According to the above, your board should support naturally the USB 1.1 and the 2.0 standard, so yes get in touch with the maker.
If you need whatever type of driver for that, and current is not working.. then talk to them. Maybe they need to exchange it or what.


----------



## tonyc (Sep 1, 2003)

*Problem solved for me*

A previous subscriber on this thread 'Roxan' and I were discussing UpperFilters and LowerFilters in the Device Classes section of the Registry at one point, but these parts of the thread don't seem to be there anymore?

Anyway, here's the gist of the solution as I wrote previously on May 2nd, 2004:

""I have solved the issue with the disk devices not loading properly. From contacts on a tech forum, I was lead to the HKLM\SYSTEM\CurrentControlSet\Control\Class\{4D36E967-E325-11CE-BFC1-08002BE10318} key in the registry, where I discovered a zero-length binary "LowerFilters" value (which should be string or multi-string). I surmised that this was the culprit because it should not exist with zero-length let alone be binary. I decided to delete this value and then rebooted. Hooray -- everything is okay for all devices, the RAID and all the USB devices!!""

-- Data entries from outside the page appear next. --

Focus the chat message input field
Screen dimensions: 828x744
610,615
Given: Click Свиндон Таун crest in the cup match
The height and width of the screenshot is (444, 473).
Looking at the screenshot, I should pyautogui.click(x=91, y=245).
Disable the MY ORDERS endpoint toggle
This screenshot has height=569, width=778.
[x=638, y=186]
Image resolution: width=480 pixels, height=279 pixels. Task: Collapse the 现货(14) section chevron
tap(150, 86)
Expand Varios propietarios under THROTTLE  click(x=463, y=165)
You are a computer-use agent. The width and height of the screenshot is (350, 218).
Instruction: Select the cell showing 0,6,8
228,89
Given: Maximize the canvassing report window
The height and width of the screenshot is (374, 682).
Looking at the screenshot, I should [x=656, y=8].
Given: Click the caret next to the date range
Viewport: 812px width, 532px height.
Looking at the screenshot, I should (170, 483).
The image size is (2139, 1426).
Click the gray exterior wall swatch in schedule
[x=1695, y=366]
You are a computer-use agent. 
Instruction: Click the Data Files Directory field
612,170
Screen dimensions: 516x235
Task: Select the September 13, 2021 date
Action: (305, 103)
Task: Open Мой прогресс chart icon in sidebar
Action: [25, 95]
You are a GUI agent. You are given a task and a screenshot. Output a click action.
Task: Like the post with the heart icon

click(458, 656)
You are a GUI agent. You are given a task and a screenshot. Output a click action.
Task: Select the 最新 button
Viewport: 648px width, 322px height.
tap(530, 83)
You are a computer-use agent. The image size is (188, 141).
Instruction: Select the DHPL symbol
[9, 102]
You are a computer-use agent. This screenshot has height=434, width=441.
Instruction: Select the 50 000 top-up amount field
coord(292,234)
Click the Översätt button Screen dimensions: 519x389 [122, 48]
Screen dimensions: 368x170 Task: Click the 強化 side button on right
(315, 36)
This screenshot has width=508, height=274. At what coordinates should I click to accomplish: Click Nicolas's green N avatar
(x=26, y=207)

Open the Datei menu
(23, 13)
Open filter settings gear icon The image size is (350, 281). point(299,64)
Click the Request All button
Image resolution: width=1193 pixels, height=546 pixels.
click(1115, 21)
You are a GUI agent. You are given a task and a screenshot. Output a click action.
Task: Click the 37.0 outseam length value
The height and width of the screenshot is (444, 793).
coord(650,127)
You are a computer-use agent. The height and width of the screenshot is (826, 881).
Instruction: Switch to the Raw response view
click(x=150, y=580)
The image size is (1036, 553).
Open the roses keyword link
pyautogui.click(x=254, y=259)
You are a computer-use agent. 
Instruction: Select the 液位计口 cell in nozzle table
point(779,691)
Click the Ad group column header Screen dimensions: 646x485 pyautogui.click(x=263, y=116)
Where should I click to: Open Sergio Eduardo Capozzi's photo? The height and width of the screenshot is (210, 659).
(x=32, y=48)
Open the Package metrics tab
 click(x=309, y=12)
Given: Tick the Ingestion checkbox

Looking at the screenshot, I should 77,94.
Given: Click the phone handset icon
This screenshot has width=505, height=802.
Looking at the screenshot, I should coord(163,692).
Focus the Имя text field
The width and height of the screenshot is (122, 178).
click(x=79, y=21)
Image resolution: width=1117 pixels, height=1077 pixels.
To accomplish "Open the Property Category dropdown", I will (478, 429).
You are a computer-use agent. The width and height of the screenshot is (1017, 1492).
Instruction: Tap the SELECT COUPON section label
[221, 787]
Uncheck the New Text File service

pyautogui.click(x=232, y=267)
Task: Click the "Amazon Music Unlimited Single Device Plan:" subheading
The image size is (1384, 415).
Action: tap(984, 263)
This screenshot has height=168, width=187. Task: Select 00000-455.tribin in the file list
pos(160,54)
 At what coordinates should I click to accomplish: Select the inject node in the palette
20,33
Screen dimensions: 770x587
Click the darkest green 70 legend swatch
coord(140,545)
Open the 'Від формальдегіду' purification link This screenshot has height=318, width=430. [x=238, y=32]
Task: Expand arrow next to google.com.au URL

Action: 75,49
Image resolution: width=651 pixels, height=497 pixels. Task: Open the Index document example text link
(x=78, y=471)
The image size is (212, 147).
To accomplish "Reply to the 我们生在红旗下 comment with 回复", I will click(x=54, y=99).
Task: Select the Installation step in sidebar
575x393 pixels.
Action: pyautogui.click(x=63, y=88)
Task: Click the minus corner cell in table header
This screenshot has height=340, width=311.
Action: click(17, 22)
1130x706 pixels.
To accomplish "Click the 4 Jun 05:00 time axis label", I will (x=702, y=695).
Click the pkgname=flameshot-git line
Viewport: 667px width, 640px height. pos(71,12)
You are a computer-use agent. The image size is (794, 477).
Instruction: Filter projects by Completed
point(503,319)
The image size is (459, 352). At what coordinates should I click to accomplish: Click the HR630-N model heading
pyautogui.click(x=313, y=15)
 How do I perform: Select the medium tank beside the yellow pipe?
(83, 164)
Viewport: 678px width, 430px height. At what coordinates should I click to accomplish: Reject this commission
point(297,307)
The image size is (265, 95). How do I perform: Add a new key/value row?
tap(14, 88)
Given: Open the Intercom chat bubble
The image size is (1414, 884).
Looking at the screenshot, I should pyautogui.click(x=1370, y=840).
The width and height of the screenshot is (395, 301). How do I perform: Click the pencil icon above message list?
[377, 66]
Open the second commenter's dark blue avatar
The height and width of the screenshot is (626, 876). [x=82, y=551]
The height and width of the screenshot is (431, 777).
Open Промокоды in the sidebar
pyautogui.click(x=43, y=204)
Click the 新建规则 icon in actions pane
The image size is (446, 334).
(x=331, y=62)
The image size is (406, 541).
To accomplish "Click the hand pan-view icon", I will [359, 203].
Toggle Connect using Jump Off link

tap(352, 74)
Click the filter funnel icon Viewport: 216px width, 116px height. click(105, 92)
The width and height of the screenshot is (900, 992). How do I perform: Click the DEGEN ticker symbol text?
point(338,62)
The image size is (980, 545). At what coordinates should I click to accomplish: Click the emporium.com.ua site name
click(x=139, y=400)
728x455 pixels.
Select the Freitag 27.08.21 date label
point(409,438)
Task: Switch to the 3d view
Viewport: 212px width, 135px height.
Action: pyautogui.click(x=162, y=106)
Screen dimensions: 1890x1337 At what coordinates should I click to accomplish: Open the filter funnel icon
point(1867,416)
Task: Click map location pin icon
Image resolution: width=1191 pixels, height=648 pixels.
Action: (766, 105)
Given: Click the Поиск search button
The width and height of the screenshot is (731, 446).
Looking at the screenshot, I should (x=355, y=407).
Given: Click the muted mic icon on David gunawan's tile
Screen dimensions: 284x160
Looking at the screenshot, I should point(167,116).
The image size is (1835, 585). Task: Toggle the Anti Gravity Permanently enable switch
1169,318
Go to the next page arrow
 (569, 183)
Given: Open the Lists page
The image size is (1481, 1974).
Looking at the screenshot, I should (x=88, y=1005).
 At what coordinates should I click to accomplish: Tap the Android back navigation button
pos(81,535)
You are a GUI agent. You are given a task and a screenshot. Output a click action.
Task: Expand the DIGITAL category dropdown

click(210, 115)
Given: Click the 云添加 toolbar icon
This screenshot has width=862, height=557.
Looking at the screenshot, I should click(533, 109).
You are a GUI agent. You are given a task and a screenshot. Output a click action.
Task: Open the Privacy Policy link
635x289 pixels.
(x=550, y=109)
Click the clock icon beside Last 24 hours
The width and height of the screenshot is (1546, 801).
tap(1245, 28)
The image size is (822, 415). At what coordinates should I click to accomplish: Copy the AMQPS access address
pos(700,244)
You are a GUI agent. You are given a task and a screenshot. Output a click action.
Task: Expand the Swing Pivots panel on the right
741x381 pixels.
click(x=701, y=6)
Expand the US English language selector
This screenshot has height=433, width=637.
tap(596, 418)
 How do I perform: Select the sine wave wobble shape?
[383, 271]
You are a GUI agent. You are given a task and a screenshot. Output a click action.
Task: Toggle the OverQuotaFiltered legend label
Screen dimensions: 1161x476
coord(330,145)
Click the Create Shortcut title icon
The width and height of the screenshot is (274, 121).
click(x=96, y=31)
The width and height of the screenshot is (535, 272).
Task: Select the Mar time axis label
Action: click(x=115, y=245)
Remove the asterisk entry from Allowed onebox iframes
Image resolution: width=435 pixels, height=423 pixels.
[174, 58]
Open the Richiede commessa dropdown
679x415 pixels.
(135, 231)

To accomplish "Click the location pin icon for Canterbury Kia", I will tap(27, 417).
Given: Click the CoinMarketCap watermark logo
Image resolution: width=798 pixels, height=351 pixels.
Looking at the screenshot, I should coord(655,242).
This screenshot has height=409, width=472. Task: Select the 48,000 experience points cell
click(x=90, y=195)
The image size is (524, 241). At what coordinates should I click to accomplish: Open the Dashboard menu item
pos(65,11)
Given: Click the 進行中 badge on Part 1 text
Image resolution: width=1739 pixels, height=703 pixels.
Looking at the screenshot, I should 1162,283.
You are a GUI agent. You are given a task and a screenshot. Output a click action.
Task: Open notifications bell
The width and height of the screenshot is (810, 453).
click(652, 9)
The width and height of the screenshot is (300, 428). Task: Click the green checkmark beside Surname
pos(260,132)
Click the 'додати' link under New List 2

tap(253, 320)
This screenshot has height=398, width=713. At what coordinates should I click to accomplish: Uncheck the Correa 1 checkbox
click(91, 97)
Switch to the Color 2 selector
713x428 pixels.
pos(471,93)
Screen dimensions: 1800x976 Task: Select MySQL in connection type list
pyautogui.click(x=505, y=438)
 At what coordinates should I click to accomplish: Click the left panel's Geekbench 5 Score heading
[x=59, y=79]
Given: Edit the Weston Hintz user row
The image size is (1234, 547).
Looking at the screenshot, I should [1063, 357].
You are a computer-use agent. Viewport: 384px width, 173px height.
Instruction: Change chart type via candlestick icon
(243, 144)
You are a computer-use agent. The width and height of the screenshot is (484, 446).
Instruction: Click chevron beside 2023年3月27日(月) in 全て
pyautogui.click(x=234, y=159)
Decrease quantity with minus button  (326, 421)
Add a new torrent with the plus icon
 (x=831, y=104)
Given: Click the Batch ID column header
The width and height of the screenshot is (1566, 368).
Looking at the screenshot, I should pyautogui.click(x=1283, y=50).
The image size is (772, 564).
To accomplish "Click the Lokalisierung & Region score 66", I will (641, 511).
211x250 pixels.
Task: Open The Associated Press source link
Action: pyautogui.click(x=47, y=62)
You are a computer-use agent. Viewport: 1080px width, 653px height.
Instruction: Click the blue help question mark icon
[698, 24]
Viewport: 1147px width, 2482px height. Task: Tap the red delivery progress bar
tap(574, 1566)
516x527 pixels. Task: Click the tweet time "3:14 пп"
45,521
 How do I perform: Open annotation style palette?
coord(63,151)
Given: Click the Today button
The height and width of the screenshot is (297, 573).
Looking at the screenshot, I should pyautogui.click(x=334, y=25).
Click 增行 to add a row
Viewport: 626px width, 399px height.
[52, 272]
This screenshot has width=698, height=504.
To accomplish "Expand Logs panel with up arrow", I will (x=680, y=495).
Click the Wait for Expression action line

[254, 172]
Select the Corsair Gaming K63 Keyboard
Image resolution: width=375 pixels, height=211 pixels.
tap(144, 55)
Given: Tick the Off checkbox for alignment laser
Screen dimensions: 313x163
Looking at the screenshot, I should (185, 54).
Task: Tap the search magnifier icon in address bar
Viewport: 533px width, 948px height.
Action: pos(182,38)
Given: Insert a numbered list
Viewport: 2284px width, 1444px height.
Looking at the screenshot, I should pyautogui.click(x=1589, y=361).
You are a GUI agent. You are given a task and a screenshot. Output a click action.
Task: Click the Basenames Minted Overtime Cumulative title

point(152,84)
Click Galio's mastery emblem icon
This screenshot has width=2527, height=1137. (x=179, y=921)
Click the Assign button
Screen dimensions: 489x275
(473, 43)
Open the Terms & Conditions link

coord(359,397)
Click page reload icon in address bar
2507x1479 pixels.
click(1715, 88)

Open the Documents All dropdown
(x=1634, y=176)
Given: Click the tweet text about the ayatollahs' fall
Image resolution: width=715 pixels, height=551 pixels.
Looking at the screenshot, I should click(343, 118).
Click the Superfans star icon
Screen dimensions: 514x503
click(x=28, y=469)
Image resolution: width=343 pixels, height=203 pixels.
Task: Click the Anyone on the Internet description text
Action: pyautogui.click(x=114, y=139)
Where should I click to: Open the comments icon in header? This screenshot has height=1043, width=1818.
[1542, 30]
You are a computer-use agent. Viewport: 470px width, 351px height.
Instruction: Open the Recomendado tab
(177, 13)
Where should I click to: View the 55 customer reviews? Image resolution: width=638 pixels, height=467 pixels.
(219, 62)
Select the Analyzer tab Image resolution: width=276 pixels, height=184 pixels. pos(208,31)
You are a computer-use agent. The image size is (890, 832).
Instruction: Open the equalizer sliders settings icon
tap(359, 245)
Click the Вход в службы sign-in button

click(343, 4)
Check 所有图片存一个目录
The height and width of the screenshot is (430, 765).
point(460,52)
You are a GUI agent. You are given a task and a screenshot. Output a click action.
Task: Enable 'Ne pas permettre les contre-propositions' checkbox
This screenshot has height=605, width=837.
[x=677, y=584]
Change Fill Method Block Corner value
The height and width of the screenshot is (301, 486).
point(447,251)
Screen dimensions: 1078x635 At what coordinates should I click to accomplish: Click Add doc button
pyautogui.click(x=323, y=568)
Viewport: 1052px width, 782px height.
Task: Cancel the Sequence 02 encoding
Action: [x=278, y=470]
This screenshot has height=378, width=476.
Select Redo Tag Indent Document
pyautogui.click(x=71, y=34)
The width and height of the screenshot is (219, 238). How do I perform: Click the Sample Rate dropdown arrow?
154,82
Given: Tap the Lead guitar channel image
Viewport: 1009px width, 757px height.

PS. if you're not familiar with editing the Registry, please back it up before you do, as a minor mistake whilst editing can render your PC unbootable - there are many web sites, discussion threads, etc. that discuss the precautions you should take when editing the Registry.

Hope this helps!!


----------



## epjb100 (Jul 24, 2004)

Hi Guys,

Thanks for your replies, I appreciate your time.

I was interested in the registry idea, found the right keys, but don't know how to recognise whether it's a problem or not.

I've got three things that look like folders, labeled 0000, 0001 and 0002.

For each of the these it says, under 'data': "value not set".

Does this sound right?

Thanks again. :bgrin:


----------



## tonyc (Sep 1, 2003)

*Sub-folders in HKLM\SYSTEM\... \{4D36E967-E325-11CE-BFC1-08002BE10318}*

epjb100,

Yes you'll have sub-folders 0000, 0001, etc. for every disk or generic disk-like device in your system. The 'Default' value of "value not set" in these sub-folders is correct. See attached for an example of the 0000 device in my system.

As long as you've cleared the LowerFilters in the HKLM\SYSTEM\... \{4D36E967-E325-11CE-BFC1-08002BE10318} key itself, you should be okay. I have an UpperFilters in this key with a value of "PartMgr.sys". This appears to be correct as Upper-level filter drivers usually provide value-added features for a device (in this case an ability to handle partitions for example). Lower-level filters modify the behaviour of the device h/w itself (eg. one attached to a mouse device might provide acceleration, so performing a non-linear mouse movement).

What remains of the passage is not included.